-- PROVIDED DATA follows --
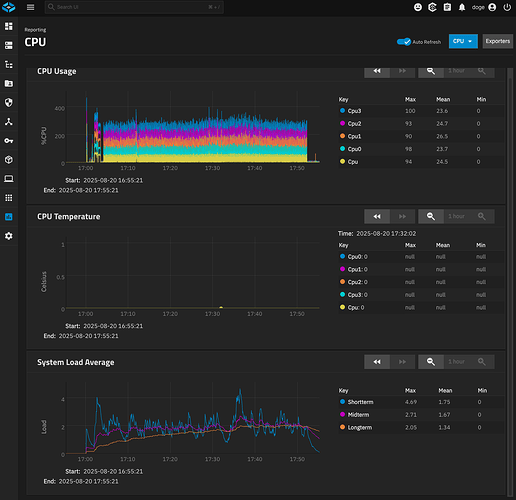The height and width of the screenshot is (500, 516).
Task: Open the Dashboard sidebar icon
Action: click(9, 26)
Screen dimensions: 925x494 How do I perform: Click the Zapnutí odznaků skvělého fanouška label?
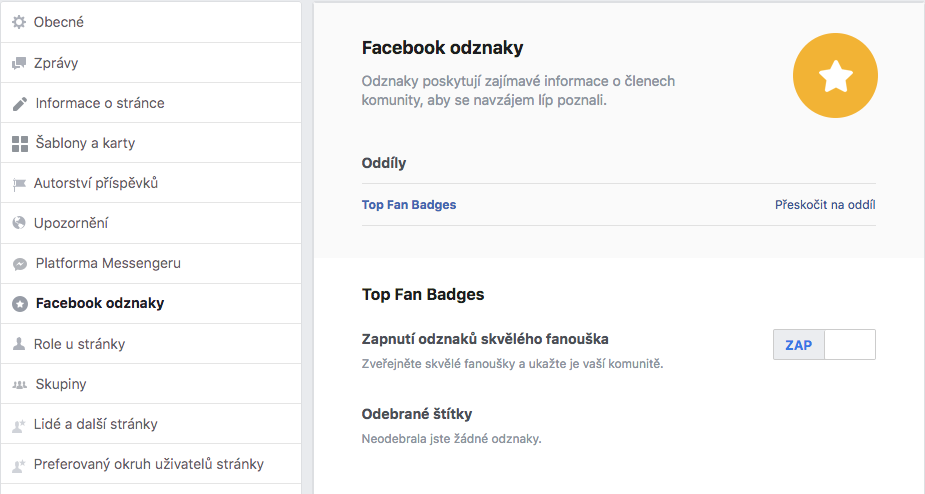[485, 339]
-- PROVIDED DATA concluded --
Skip all pictures. Write out only the lines from the one containing "Screen dimensions: 925x494" to the end of the listing above, inclusive, exactly as given.

Screen dimensions: 925x494 How do I perform: Click the Zapnutí odznaků skvělého fanouška label?
[485, 339]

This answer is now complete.